7 reviews, 4.7 star(s). 86% would make again

Ready in 45 minutes

This is a traditional southern chicken and dumpling recipe . It is a staple in the south and is true comfort food.


1 Whole Chicken Fryer; cut into pieces with skin still on
10 cups Water
1 tablespoons Chicken Base
2 cups All purpose flour; plus more for dusting
1 teaspoon Salt
1 tablespoon Baking Powder
1/4 cup Shortening or Butter
2/3 cup milk
2 Eggs

Original recipe makes 8 Servings



Put Chicken Pieces into a heavy bottom pot along with water and chicken base, and the chicken neck and back if included in the package. Bring to a boil and reduce heat to medium or medium-high, continue to cook at a slow boil for 25 to 30 minutes until chicken is cooked through.

In the meantime, combine flour, salt, and baking powder in a bowl and whisk together. Cut in shortening or butter with pastry cutter until it resembles corn meal. Mix in milk until batter comes together may need to add up to an additional 1/4 cup of milk if batter is too dry. Coat hand with olive oil and shape dough into ball and turn dough out onto a flour surface. Roll out with a rolling pin that is slightly coated with flour until dough is 1/2 inch thick. Use a pizza cutter or sharp knife and cute dough into 1 inch rectangles. Place onto a plate with wax paper separating the layers.

Once chicken is cooked take the chicken out of broth and let cool. Keep broth that is in pot, this is what you will use to cook the dumplings in. Debone chicken and cut into bite size pieces and set aside.

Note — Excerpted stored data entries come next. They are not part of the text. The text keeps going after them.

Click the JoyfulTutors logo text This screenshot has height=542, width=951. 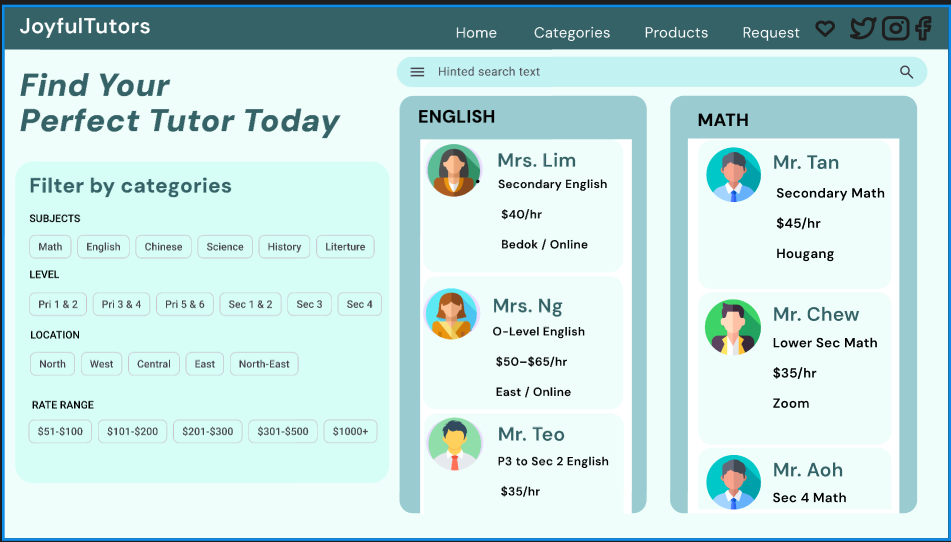point(85,27)
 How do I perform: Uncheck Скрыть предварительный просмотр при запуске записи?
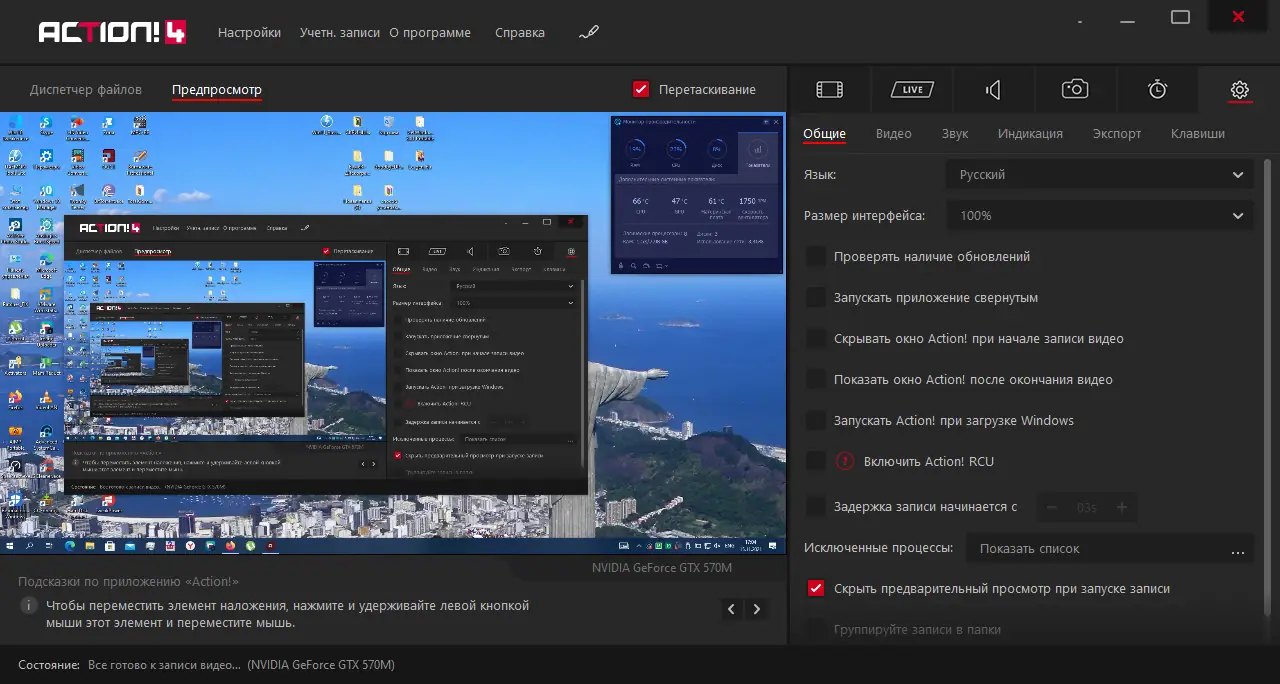[816, 589]
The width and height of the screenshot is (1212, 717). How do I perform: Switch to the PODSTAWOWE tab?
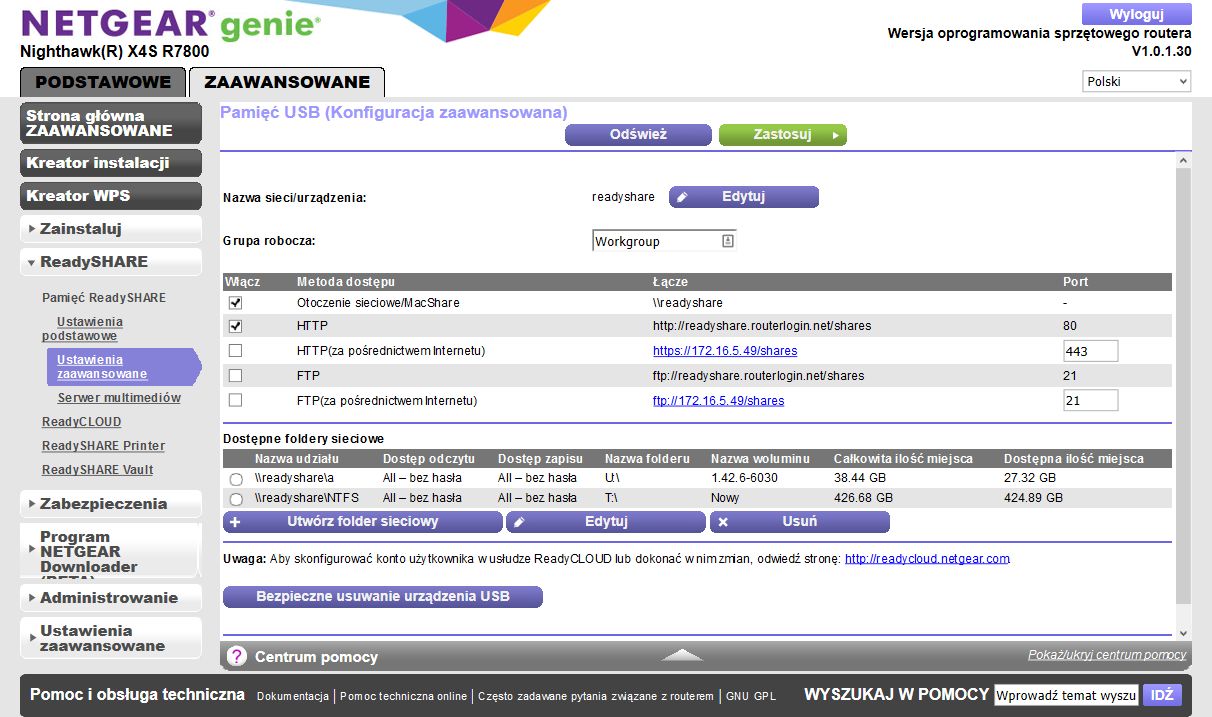click(x=103, y=82)

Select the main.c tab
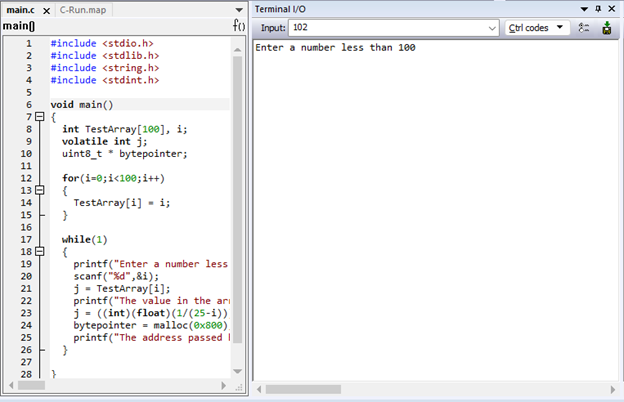tap(20, 10)
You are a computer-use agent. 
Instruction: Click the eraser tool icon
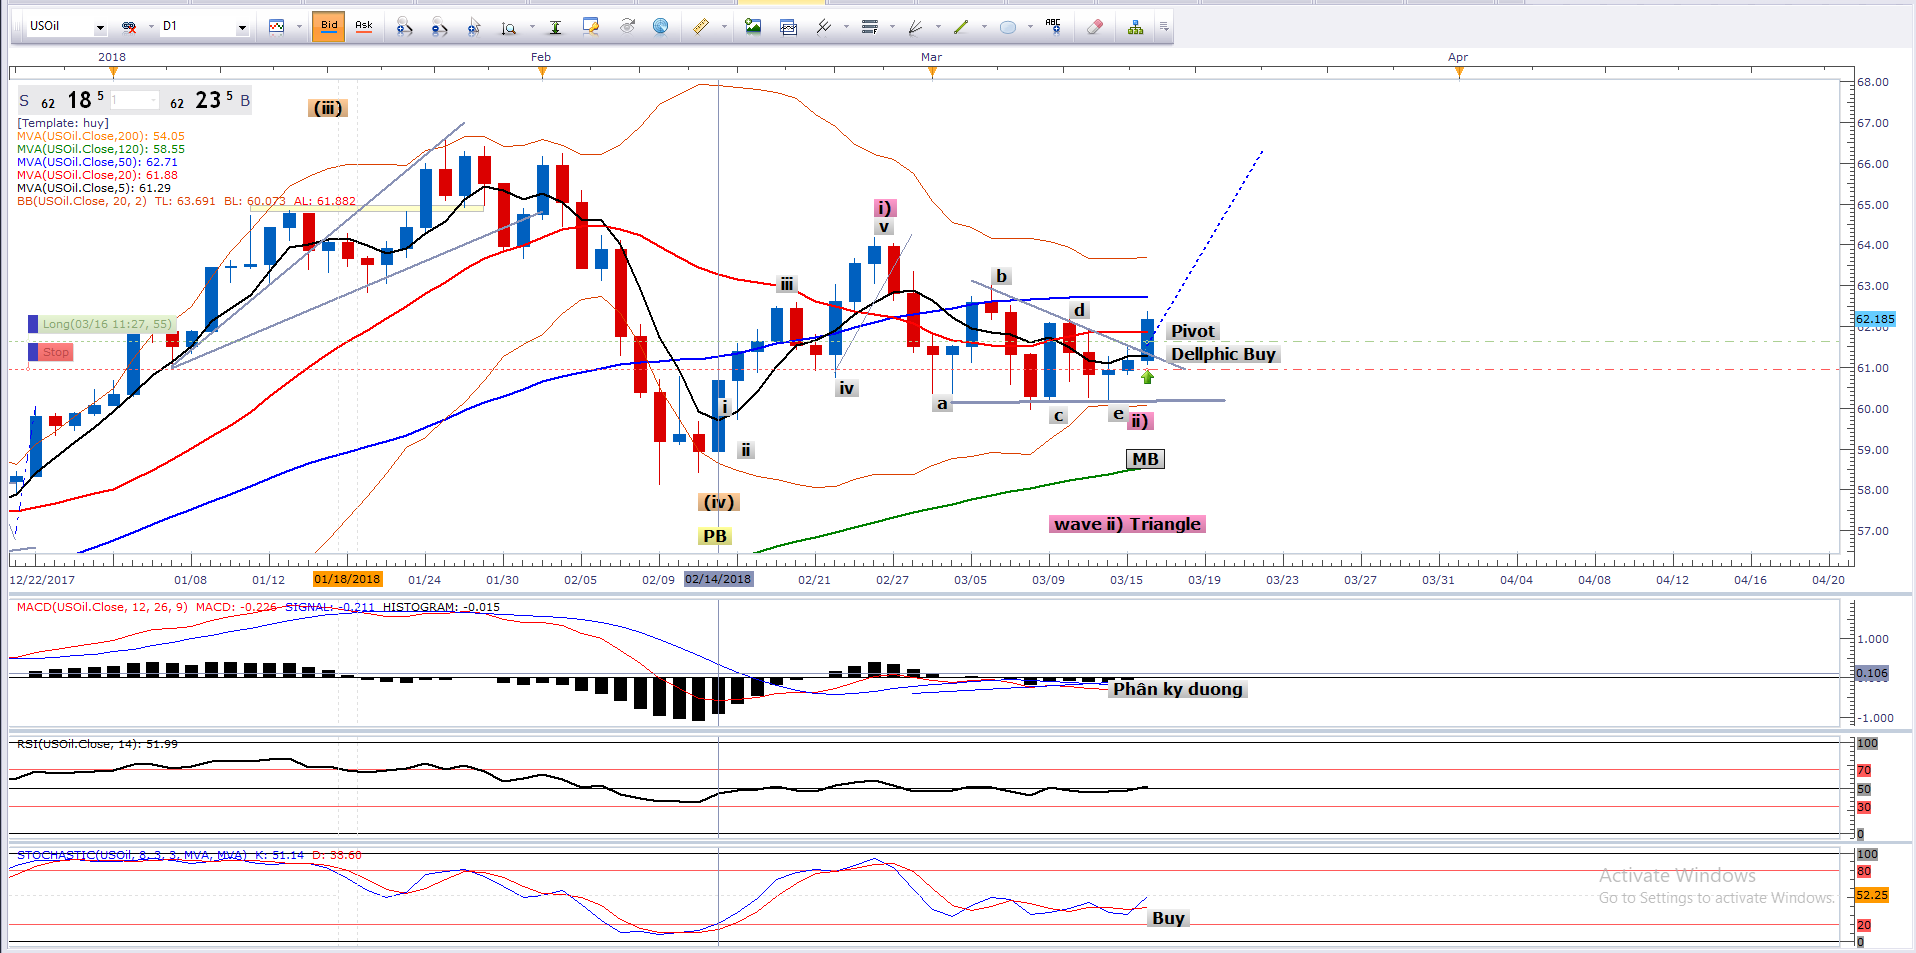point(1095,27)
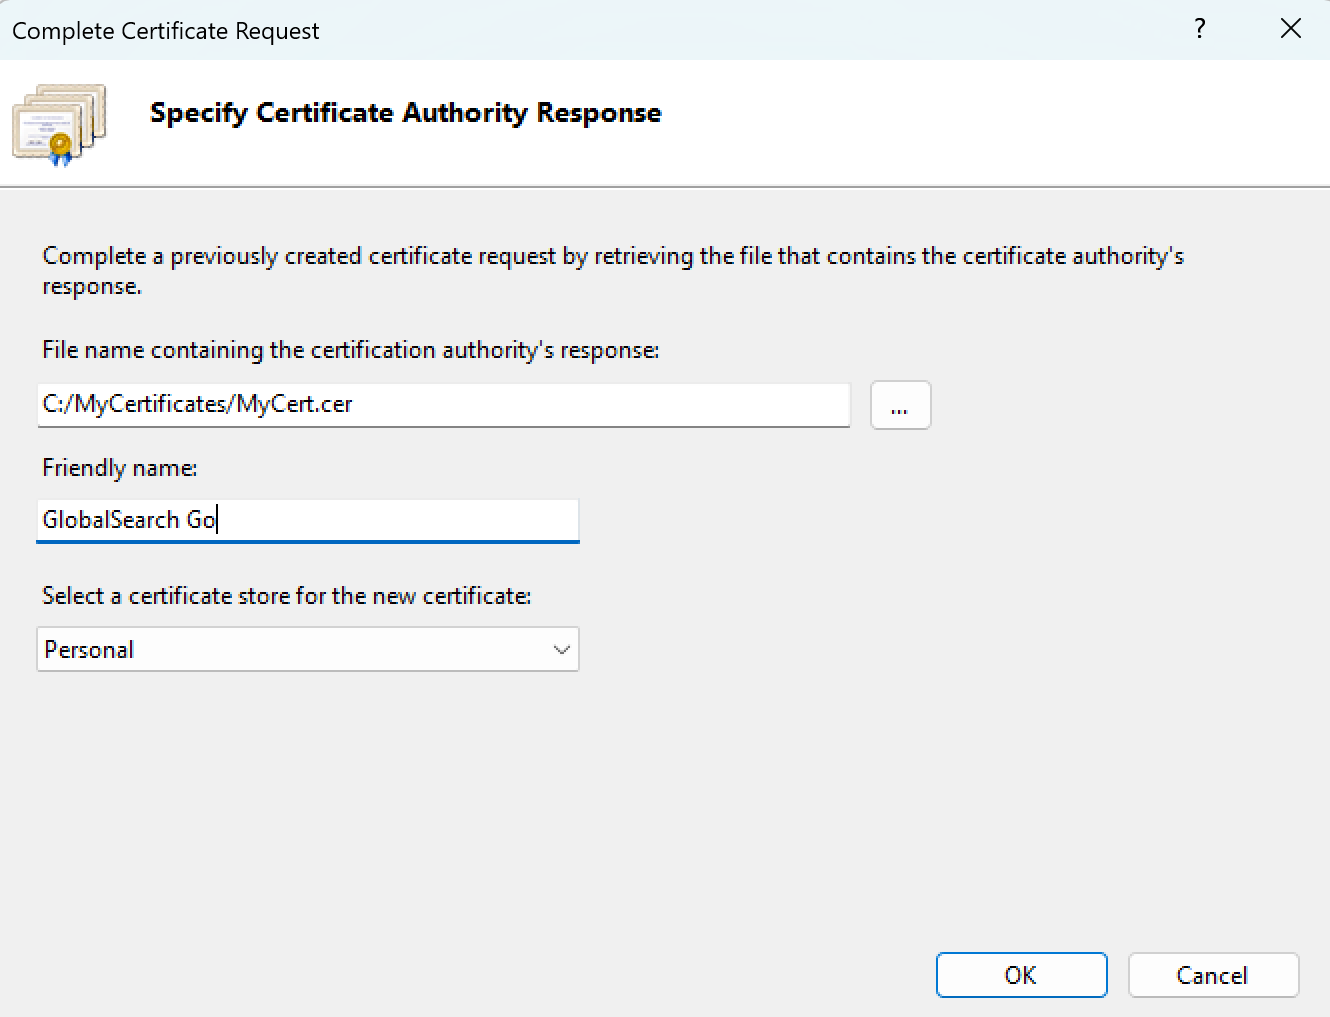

Bring broth to a rolling boil, begin dropping in dumplings one at a time. It is important to work quickly at this point because you don't want the dumplings to become over cooked. As the dumplings cook they will rise back to the top and begin to form a layer on the top of your broth, use a wooden spoon to make a whole in the covering and continue dropping the remainder of the dumplings into the broth. Try to keep the dumplings from clumping together you want them to remain separate if possible. Immediately remove from the heat once you have finished. Add the chicken back into the dumpling mixture be careful not to break apart the dumplings. Crack both of your eggs into a separate container and whisk together. Slowly add the eggs to the mixture stirring so the eggs won't become like scrambled eggs. This step is important because it thickens the mixture.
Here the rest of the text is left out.